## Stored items
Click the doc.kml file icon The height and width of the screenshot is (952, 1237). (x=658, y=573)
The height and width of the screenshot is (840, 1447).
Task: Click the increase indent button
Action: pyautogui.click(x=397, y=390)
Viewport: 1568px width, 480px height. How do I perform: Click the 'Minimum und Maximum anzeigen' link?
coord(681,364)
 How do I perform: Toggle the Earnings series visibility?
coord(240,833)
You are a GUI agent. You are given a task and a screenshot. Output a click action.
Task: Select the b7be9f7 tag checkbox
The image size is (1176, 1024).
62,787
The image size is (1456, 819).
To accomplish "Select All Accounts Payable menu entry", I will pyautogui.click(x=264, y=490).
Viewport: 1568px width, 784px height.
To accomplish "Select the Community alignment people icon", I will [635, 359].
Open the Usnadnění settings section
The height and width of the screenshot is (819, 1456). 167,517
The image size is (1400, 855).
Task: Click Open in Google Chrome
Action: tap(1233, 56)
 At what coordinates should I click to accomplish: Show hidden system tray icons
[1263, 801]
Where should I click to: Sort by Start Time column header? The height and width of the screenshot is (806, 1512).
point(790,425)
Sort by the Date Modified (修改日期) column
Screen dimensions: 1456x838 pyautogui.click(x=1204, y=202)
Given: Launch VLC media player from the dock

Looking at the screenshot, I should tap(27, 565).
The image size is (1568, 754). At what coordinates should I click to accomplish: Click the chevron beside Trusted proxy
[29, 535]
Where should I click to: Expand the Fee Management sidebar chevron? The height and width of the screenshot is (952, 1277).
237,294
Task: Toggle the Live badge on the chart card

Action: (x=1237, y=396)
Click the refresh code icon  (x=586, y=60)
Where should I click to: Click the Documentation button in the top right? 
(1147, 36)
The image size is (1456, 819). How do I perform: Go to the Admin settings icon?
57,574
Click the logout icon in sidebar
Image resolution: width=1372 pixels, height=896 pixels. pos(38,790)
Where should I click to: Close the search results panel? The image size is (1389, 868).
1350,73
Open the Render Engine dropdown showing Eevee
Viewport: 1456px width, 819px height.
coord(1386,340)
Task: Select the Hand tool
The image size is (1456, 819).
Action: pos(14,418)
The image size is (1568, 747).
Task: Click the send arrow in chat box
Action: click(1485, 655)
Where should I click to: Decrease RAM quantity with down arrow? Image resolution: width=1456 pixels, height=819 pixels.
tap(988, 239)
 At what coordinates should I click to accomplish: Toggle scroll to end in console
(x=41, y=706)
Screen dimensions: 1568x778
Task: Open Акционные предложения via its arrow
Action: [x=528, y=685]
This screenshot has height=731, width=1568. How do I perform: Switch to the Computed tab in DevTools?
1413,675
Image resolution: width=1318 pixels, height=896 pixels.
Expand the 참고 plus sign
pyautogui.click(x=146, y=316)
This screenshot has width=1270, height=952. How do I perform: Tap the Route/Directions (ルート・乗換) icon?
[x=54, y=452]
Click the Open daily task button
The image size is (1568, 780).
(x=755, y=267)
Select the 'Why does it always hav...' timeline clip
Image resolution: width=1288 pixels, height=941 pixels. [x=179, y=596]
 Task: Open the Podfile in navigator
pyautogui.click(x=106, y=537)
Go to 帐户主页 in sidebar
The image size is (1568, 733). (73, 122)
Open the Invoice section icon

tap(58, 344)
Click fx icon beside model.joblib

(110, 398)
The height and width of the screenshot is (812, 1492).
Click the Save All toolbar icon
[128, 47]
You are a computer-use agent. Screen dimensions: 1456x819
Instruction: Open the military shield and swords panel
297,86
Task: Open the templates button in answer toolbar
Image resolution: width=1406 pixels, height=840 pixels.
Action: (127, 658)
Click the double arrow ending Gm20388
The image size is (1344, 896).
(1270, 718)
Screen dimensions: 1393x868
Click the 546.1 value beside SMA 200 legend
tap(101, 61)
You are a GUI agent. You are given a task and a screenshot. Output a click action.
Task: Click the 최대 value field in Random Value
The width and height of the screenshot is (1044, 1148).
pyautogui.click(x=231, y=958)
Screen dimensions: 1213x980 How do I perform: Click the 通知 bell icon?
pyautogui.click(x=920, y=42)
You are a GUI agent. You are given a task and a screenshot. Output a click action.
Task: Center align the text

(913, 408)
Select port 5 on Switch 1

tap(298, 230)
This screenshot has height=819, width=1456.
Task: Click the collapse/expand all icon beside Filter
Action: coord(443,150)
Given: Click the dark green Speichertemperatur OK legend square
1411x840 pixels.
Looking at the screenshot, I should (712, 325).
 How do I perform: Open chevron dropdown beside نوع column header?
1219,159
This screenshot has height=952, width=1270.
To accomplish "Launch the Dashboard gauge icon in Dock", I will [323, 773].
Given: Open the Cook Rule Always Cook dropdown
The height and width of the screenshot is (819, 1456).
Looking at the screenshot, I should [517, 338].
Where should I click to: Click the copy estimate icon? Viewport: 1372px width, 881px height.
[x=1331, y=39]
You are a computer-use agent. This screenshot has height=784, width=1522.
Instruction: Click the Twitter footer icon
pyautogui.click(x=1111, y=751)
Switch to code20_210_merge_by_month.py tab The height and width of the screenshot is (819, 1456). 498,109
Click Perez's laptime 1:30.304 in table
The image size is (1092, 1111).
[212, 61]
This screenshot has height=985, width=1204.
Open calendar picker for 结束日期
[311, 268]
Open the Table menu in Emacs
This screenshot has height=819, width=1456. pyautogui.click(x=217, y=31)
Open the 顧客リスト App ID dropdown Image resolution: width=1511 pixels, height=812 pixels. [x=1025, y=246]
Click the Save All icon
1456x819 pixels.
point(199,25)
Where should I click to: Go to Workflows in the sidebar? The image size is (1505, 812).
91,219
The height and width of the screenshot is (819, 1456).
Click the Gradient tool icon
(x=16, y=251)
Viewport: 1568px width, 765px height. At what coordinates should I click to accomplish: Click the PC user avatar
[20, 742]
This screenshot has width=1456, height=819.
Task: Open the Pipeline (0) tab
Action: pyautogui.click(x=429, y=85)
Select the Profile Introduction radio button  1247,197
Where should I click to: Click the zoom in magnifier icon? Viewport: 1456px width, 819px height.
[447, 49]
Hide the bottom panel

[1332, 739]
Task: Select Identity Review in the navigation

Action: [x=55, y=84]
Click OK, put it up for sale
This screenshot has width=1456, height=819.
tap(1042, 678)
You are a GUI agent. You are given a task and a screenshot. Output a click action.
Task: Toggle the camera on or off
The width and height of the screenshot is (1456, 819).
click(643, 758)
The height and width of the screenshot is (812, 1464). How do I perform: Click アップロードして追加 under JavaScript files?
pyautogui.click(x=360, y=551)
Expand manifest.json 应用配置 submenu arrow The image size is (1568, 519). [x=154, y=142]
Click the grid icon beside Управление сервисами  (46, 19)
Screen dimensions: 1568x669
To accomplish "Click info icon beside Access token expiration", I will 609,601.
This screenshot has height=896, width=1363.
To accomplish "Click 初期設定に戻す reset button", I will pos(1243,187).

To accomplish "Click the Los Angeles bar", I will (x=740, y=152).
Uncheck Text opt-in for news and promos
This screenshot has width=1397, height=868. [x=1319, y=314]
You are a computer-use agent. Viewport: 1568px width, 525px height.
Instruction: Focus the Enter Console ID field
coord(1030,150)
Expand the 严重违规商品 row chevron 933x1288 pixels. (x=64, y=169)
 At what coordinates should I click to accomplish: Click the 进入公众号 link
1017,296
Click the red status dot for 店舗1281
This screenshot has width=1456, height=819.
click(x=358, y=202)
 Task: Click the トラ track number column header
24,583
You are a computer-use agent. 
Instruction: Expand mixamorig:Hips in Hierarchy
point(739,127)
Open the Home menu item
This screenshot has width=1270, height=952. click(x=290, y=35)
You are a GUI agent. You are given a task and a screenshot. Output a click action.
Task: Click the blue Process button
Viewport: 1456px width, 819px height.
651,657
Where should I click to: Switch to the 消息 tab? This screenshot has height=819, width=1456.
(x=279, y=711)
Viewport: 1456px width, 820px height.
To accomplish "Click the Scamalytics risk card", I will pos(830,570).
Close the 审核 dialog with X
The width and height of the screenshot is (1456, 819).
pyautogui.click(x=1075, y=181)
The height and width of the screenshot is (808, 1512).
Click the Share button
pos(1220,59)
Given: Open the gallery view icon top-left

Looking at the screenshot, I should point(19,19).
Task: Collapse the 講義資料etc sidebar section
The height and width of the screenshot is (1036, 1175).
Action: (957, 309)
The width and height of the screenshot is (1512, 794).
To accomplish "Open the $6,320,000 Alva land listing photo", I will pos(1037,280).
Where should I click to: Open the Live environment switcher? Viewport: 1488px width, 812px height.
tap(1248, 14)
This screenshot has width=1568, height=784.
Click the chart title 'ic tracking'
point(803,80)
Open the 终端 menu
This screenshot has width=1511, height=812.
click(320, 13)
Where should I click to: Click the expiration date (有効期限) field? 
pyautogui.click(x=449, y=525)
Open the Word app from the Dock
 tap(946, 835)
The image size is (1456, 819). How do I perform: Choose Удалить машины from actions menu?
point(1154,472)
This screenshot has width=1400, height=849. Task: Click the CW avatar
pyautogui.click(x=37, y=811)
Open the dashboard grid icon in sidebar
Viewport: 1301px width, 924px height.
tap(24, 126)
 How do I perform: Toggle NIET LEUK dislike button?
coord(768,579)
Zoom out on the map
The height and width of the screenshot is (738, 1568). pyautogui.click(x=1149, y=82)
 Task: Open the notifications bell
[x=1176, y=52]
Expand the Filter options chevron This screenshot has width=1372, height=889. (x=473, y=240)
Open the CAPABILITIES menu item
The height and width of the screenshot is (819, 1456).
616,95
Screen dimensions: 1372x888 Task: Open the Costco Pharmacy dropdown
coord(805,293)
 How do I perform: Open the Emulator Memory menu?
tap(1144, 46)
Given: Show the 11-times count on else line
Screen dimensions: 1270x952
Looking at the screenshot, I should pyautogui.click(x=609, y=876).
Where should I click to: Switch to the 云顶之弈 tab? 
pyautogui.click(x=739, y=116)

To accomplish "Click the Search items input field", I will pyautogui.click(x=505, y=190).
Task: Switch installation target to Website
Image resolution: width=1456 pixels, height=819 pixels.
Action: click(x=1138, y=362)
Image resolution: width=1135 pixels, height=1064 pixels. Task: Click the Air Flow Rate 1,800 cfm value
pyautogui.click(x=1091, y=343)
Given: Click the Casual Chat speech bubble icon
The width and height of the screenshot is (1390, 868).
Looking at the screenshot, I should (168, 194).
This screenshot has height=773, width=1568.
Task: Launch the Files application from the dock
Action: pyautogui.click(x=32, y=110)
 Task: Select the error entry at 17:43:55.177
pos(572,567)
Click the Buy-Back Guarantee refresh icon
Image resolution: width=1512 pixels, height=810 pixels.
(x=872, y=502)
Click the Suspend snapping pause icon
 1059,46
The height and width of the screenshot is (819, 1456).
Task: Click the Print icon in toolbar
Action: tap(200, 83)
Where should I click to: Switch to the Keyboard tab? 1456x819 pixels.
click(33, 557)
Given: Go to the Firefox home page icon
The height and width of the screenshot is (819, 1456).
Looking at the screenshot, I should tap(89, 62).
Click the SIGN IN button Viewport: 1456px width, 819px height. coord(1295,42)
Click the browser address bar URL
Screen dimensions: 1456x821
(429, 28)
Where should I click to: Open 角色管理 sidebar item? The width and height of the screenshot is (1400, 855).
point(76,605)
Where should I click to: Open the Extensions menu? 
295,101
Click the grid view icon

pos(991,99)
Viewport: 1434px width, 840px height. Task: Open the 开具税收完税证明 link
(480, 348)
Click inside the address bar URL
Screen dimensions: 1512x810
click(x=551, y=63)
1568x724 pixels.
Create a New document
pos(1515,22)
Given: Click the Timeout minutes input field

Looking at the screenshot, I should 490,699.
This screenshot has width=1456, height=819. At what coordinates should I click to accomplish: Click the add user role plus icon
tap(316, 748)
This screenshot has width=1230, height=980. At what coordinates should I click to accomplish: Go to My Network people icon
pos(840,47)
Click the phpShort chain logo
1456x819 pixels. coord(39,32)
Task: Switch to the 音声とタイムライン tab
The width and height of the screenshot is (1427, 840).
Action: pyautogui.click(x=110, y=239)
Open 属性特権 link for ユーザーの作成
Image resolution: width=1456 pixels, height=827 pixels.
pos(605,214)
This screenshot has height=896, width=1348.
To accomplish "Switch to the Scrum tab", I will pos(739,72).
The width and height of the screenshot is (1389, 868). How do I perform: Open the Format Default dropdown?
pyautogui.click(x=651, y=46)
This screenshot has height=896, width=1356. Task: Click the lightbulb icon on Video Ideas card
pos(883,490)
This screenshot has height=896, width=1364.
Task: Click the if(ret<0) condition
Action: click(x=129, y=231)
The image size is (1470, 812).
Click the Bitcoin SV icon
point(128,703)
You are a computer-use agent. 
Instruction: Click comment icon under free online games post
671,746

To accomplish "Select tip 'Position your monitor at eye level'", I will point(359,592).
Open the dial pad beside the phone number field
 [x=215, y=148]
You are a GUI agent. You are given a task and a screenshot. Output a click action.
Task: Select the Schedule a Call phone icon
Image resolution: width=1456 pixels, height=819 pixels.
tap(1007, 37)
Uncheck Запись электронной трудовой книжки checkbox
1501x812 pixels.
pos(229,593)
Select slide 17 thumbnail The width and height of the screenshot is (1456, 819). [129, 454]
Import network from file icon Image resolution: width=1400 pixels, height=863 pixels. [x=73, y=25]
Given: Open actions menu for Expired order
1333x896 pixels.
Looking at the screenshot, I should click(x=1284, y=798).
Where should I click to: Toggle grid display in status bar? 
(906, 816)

## EXERCISE BRIEF
Exactly the lines from the one containing "The width and height of the screenshot is (1427, 840)." through the end of the records should be reproduced, and no others.

## TASK OUTPUT
The width and height of the screenshot is (1427, 840).
Action: pyautogui.click(x=110, y=239)
Open 属性特権 link for ユーザーの作成
Image resolution: width=1456 pixels, height=827 pixels.
pos(605,214)
This screenshot has height=896, width=1348.
To accomplish "Switch to the Scrum tab", I will pos(739,72).
The width and height of the screenshot is (1389, 868). How do I perform: Open the Format Default dropdown?
pyautogui.click(x=651, y=46)
This screenshot has height=896, width=1356. Task: Click the lightbulb icon on Video Ideas card
pos(883,490)
This screenshot has height=896, width=1364.
Task: Click the if(ret<0) condition
Action: click(x=129, y=231)
The image size is (1470, 812).
Click the Bitcoin SV icon
point(128,703)
You are a computer-use agent. 
Instruction: Click comment icon under free online games post
671,746

To accomplish "Select tip 'Position your monitor at eye level'", I will point(359,592).
Open the dial pad beside the phone number field
 [x=215, y=148]
You are a GUI agent. You are given a task and a screenshot. Output a click action.
Task: Select the Schedule a Call phone icon
Image resolution: width=1456 pixels, height=819 pixels.
tap(1007, 37)
Uncheck Запись электронной трудовой книжки checkbox
1501x812 pixels.
pos(229,593)
Select slide 17 thumbnail The width and height of the screenshot is (1456, 819). [129, 454]
Import network from file icon Image resolution: width=1400 pixels, height=863 pixels. [x=73, y=25]
Given: Open actions menu for Expired order
1333x896 pixels.
Looking at the screenshot, I should click(x=1284, y=798).
Where should I click to: Toggle grid display in status bar? 
(906, 816)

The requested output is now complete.